Postcard from Paris
From the Court of Louis XIV at Versailles to Notre Dame to the Bois de Boulogne – join us on a tour around Paris, with a rich menu of Gallic delights to tickle the musical palate.
Read more…The French capital has been home to some of the world's finest composers and has also witnessed the occasional riot and musical revolution. On this journey, we begin in glorious Versailles, where Lully and Rameau reigned supreme, before moving on to central Paris.
Many great composers travelled to Paris. In 1778, the young Mozart was on an unsuccessful job hunt, but scored a huge success with his "Paris" Symphony, while Haydn composed a set of six, commissioned by the Chevalier de Saint-Georges. In terms of symphonic form, François-Joseph Gossec and Étienne Méhul were early French standard bearers, although few in the 19th century followed that route.

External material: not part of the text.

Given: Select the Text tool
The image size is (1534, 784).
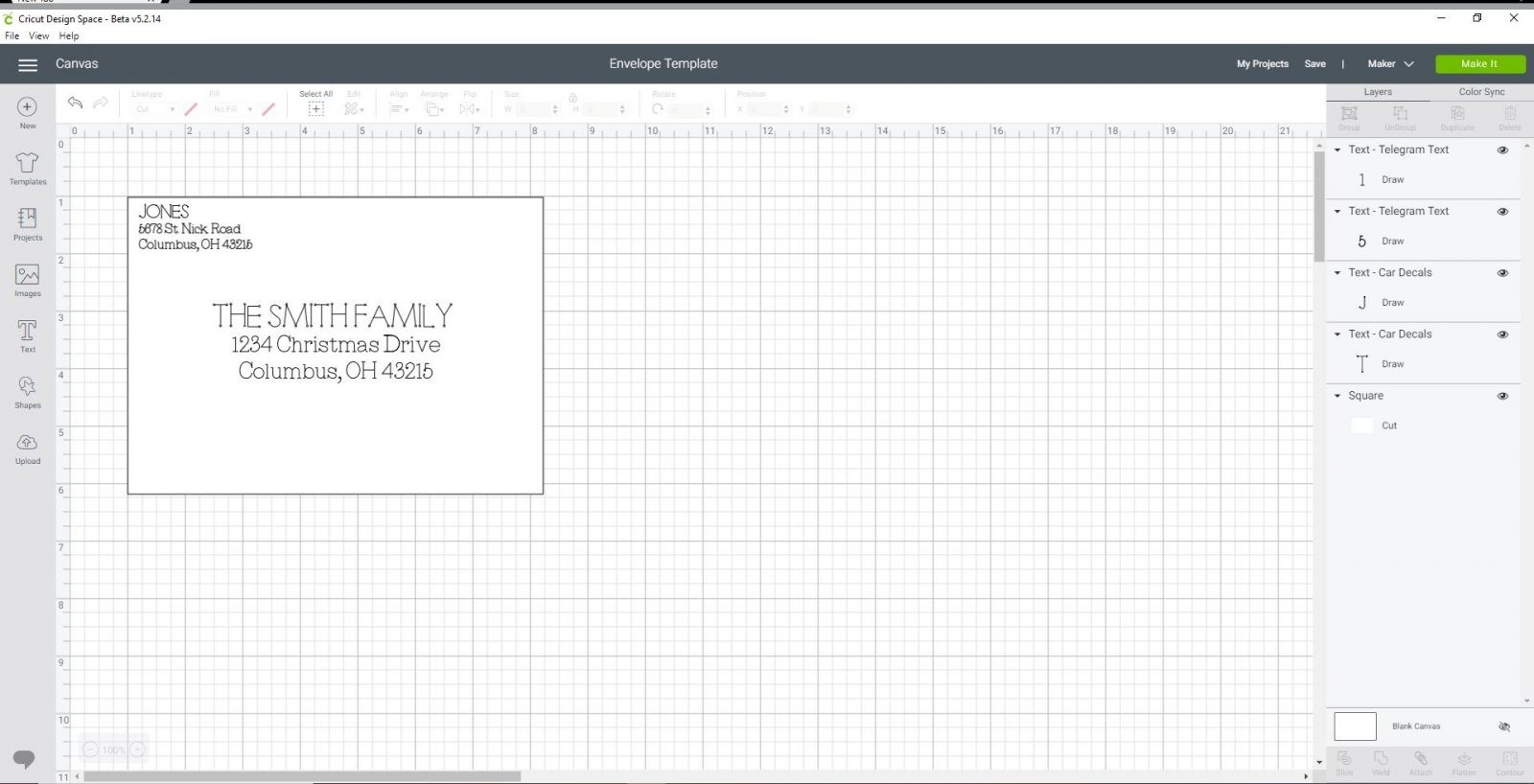Looking at the screenshot, I should pyautogui.click(x=27, y=335).
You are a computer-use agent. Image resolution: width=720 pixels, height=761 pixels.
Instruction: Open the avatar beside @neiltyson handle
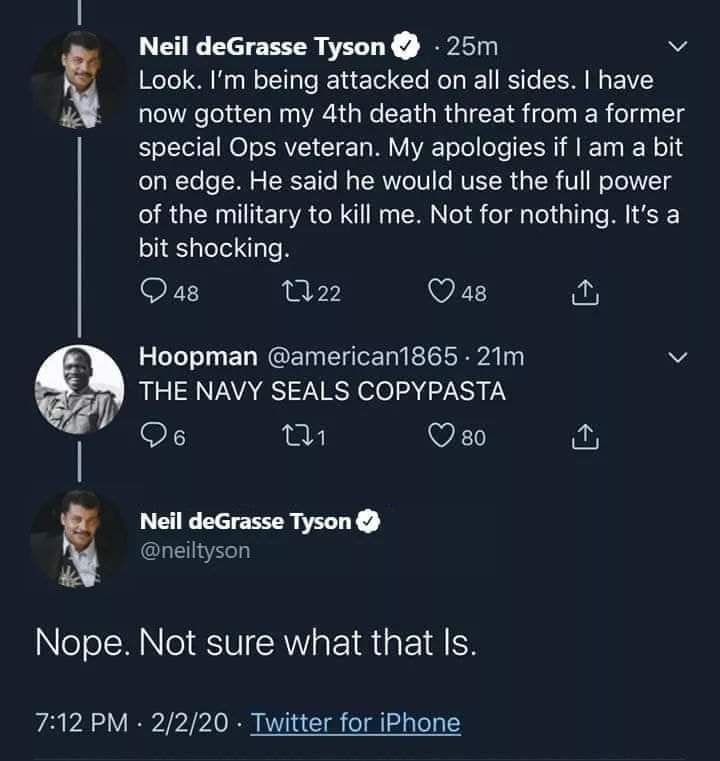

Opera was more important to the French, both Grand Opéra at the Salle Peletier and the Palais Garnier, but also at the jewel box which is the Opéra Comique. Opera also drew foreign composers. Gluck revised his 'Orfeo ed Euridice' in French, while Rossini, Meyerbeer and Verdi all composed there. Even Wagner bowed to Parisian taste by adding a Venusberg ballet to his 'Tannhäuser'… although stubbornly placed it right after curtain-up rather than the preferred Act 3!

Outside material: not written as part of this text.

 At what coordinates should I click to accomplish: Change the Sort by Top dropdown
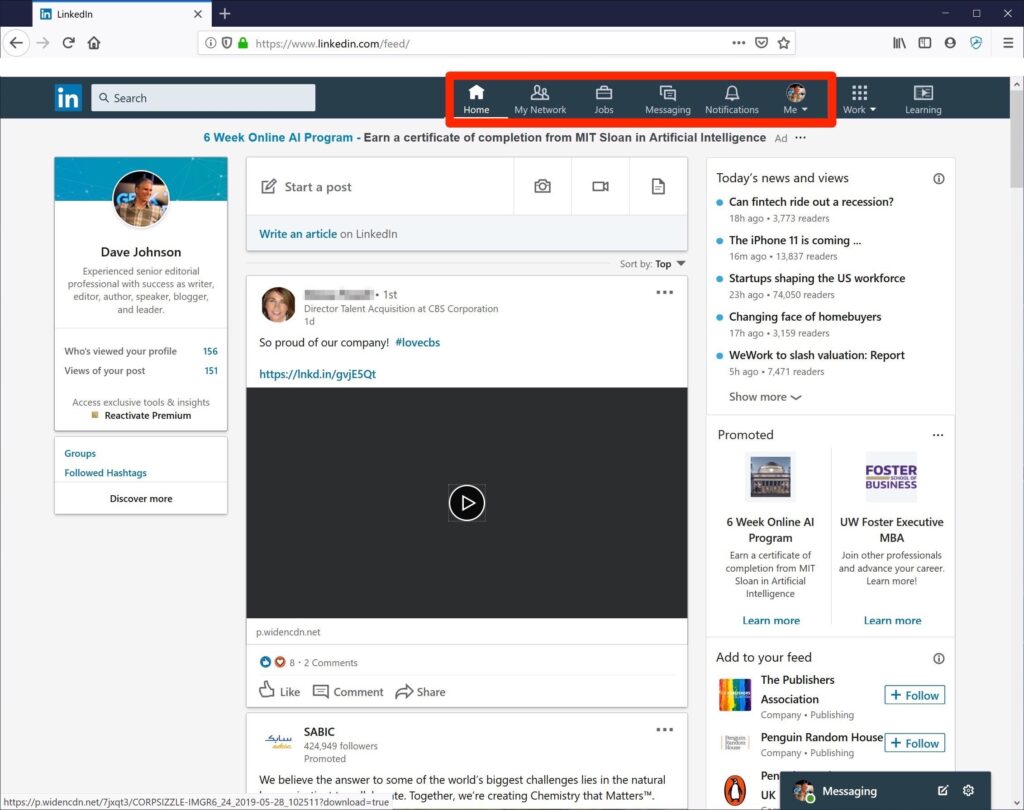pyautogui.click(x=670, y=264)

Swagger along the boulevards to Offenbach and call in at St Sulpice, where Saint-Saëns was christened and where, in Massenet's 'Manon', our naughty heroine seduces the abbé, Des Grieux.

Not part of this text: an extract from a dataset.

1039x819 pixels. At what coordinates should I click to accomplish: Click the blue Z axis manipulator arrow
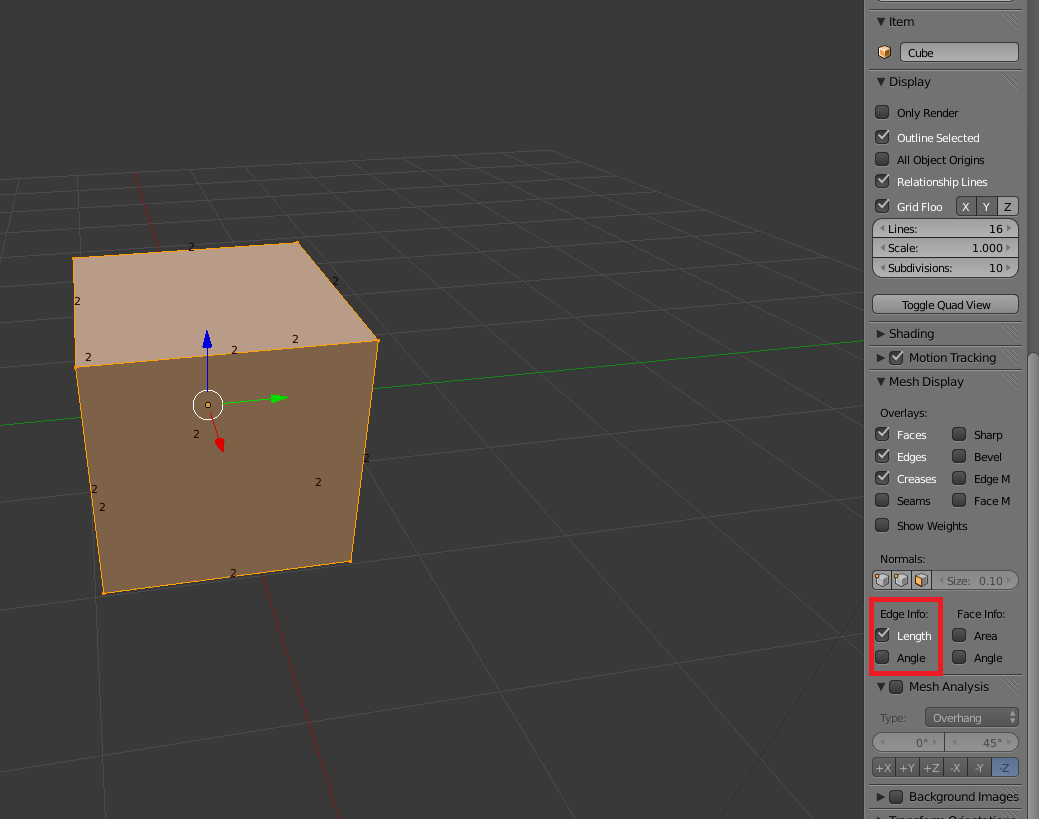coord(207,340)
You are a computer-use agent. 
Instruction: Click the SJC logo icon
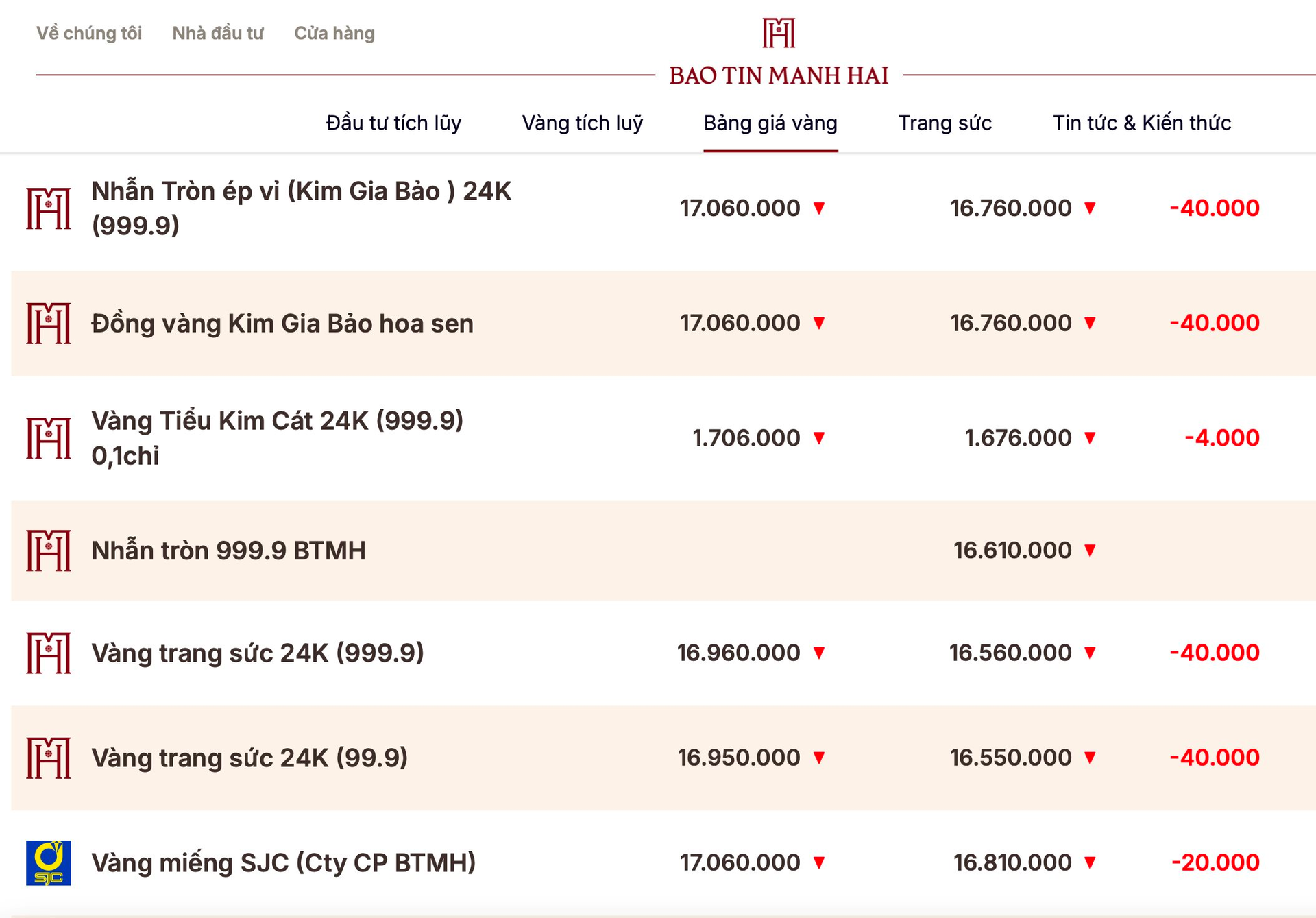coord(49,862)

In the early 20th century, Paris was the home to Sergei Diaghilev's Ballets Russes which commissioned such works as Ravel's 'Daphnis et Chloé' and Stravinsky's 'The Rite of Spring'. The 1913 premiere of the latter caused a scandal, with noisy arguments breaking out among the audience of the Art Deco Théâtre des Champs-Élysées.
The postwar joie de vivre of Paris in the "Années folles" 1920s is captured in the music of Les Six, a group of French composers who were based in Montparnasse. We hear sparkling scores by Milhaud, Poulenc and Germaine Tailleferre, and samples of Georges Auric's film music. The Roaring Twenties also inspired Gershwin, whose 'An American in Paris' draws on his lively experiences in the French capital. Bon voyage!